La película que Zapatero debiera ver

Como decíamos ayer, se ha reprochado a Invictus el dar una imagen excesivamente hagiográfica de Mandela. Ya dije que la objeción no tiene sentido, porque Clint Eastwood se centra en una historia muy particular y se atiene a ese hilo conductor, lo que siempre es una opción perfectamente legítima. Ocurre, no obstante, que hace falta ser un tipo muy retorcido para no admitir que la historia escogida es realmente ejemplar.
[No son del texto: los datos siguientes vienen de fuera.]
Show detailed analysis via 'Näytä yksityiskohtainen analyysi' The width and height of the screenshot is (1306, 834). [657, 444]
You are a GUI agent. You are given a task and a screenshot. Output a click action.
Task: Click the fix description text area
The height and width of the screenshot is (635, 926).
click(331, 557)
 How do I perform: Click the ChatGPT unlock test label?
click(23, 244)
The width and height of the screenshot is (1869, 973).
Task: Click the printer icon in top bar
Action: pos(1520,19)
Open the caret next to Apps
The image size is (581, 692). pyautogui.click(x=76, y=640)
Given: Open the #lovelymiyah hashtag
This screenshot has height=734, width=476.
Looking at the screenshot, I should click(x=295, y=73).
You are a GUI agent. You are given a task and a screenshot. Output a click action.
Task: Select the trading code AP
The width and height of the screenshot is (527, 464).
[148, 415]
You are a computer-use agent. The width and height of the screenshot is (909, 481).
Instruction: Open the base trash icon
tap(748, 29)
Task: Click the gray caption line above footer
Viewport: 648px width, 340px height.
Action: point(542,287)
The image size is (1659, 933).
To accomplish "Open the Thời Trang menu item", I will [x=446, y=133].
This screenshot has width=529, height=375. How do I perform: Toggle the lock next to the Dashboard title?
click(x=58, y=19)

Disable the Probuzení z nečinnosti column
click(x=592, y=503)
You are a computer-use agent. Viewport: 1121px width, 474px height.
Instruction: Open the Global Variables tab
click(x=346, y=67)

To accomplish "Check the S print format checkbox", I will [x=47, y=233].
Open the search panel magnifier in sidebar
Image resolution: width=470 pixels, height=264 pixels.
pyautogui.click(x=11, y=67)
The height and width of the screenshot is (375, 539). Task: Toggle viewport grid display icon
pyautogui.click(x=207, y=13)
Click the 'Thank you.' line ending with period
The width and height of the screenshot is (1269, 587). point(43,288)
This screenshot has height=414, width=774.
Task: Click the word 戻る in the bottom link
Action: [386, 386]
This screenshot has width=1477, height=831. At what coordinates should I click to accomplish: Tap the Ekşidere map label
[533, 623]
La cosa consiste, nada menos, en lo siguiente: Mandela que se ha pasado 27 años de cárcel bajo el dominio del apartheid, se opone a que sus compañeros de partido ajusten cuentas con ciertas formas de maltrato simbólico que pudieran ser vividas por los blancos como una humillación. Cualquiera pensaría que hubiera sido lógico que los blancos, que habían perdido la batalla política, tuviesen que tragar alguna deshonra simbólica, pero Mandela se opone con una razón ejemplar: la construcción de la nueva Sudáfrica necesita de todos. Mandela pone en juego su liderazgo y su prestigio para mostrar lo que hay que hacer: que los símbolos de exclusión se conviertan en emblemas de la nueva nación, sin perder su atractivo para quienes los veneraban, como, por ejemplo, el equipo de rugby.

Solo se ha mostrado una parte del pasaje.